## Task to complete
Lines from the top of the listing down to the one with "Given: Open the UAV01 aircraft dropdown", inclusive, are to be copied exactly.

## Supplied material
--- START ---
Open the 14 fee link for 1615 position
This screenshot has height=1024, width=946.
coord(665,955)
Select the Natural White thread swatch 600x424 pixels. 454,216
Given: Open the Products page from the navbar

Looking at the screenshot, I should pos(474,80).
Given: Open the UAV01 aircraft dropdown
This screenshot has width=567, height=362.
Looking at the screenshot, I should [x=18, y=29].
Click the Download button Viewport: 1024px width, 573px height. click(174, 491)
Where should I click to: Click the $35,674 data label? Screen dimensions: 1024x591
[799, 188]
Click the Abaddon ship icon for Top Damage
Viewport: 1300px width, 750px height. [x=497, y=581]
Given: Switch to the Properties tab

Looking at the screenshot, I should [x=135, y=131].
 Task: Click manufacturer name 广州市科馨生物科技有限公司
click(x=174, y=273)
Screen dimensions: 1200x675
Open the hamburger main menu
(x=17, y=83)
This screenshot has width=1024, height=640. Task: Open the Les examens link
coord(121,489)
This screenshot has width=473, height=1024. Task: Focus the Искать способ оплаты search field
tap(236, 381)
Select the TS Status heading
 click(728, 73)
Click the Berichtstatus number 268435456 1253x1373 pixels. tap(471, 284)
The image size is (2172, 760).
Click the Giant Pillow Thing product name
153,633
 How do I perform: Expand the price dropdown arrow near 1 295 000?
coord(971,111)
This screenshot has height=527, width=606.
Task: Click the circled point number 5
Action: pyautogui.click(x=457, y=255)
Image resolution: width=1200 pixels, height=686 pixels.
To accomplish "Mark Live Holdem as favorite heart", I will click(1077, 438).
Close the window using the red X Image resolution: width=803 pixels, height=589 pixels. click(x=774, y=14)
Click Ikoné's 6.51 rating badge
--- END ---
## Your response
Open the 14 fee link for 1615 position
This screenshot has height=1024, width=946.
coord(665,955)
Select the Natural White thread swatch 600x424 pixels. 454,216
Given: Open the Products page from the navbar

Looking at the screenshot, I should pos(474,80).
Given: Open the UAV01 aircraft dropdown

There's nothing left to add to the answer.